GL: Regarding the Kyoshi poem, the writing of hiragana is not natural for me but I do the best I can, haiga by haiga, when I think the piece would benefit. A vertical approach to the writing would have ruined the horizontality I was seeking. Letting the hiragana alternate between light and dark kanji and kana alleviates the monotony in the lettering and the rather dark images, all of which came from a luxurious Ford truck brochure I picked up while having mine serviced. I don’t believe that any serious reader/viewer is bothered in any way by having to look down for a translation of a text or script employed before returning to experience the piece armed with that information. To me a good haiga constructs a sequestered, unrepeatable mental realm within its modest graphic boundaries. If you have to leave it for a footnote, you can still return without losing its flavor. Yes, other languages open unlimited and diverging directions and possibilities. I have been teaching myself to read Greek, mainly to use its gorgeous alphabet pictorially, and also out of a secret wish it were ours instead of the more pedestrian Roman one we adopted. One thing is sure: once you have absorbed the poem and return to the image, the text must then blend in as part of the image and not seclude itself by announcing in no uncertain terms that it IS a text. If done correctly, the foreign tongue will release its flavor like a lozenge. This is critical, and I’ve been working hard to make my text-forms part of the image rather than separate or simply added on.

JE: You often break up your verses, as in your haiga below from scissorcuts, so that your typography or calligraphy is creatively placed in or around the visual images. Are there any “do’s” or “don’t’s” you tell yourself when you choose where to place your lines?

Finally There haiga by Gary LeBel


GL: In the haiga, ‘finally there’, I wanted the reader, too, to make a run for the sea. The image on which the middle verse “he runs down the footpath” is written, was an earlier collage about the same subject. So I appropriated it and worked or ‘wormed’ the words around and through it. I saw, as every father does, a little of Michelangelo's David in my young ‘screw-haired’ son, when he flung his tee shirt over his shoulder, stripped down to his suit and ran for the breakers.

JE: In another haiga, shown below, the typography is rendered vertically. Is this an homage to Japanese calligraphy or is it meant to suggest the movement of the old lady shuffling to answer the door, or perhaps both? This brings up the point that the rendered verse is really an image itself and may even be the chief image. Please comment.

Answers haiga by Gary LeBel


GL: Yes, Jeanne, it is a direct and overt homage to vertically written language which I believe, from an aesthetic and dynamic point of view, is what captivates and attracts a discerning eye visually toward classic Japanese haiga. Since I have no desire to change that, being a cornerstone of the form, I use it in my own clumsy way as best I can because I believe it works. 

JE: Today, the digital manipulation of images in collage is popular in the West. To what extent do you process your images digitally? As a point of discussion, please comment on your haiga below. 

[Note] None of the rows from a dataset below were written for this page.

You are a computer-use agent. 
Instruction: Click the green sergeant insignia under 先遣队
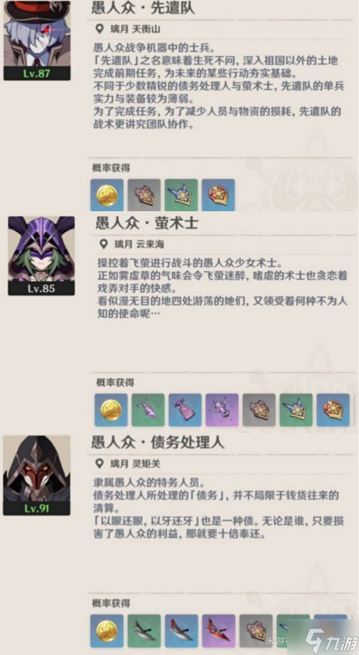coord(181,194)
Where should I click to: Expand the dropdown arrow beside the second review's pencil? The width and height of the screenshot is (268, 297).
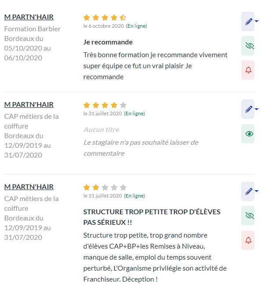click(x=257, y=109)
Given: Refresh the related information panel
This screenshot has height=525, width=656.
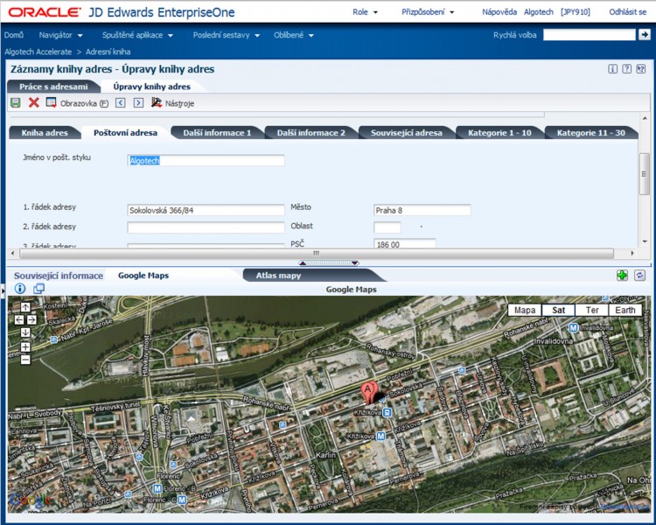Looking at the screenshot, I should click(639, 275).
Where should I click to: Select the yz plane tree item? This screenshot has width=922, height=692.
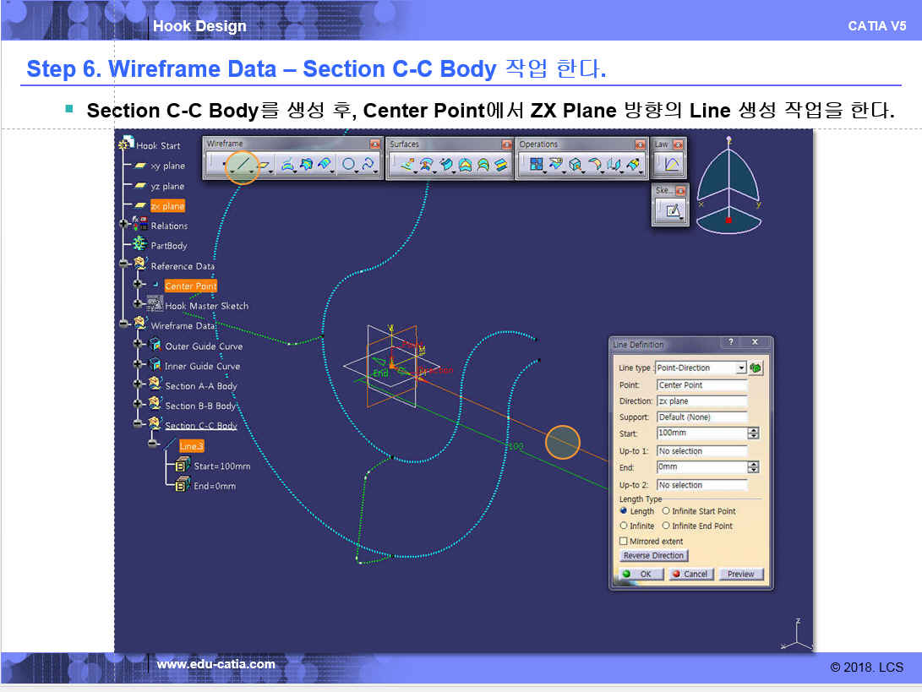[x=166, y=186]
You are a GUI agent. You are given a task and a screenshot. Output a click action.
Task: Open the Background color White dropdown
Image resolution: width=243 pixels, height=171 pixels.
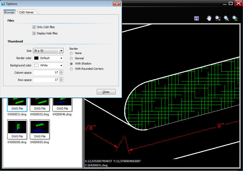pos(48,65)
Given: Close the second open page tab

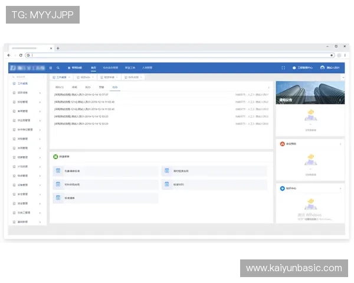Looking at the screenshot, I should (x=94, y=77).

Once Again haiga by Gary LeBel

 

GL: The software I use isn’t very sophisticated. I like it that way; it forces me to solve problems by my own hand and reckoning.  I find that if you use software excessively, the line between slick, as in commercial posing, and artistic intent (ideation) grows rather thin, and you lose the all-important sense of the handmade object which is the very fulcrum of the haiga; the work becomes akin to the difference one feels between looking at a mass-produced rug and then at a Navajo original.  I believe that too much ‘slickness’ divorces haiga practitioners from their art, and their footprints disappear. After all, it is our footprints that individuate us and make our images alive with us, that is, with our particular experience, what’s inside us, and why we wrestle with our psyches and spend time and effort to realize an idea about the world.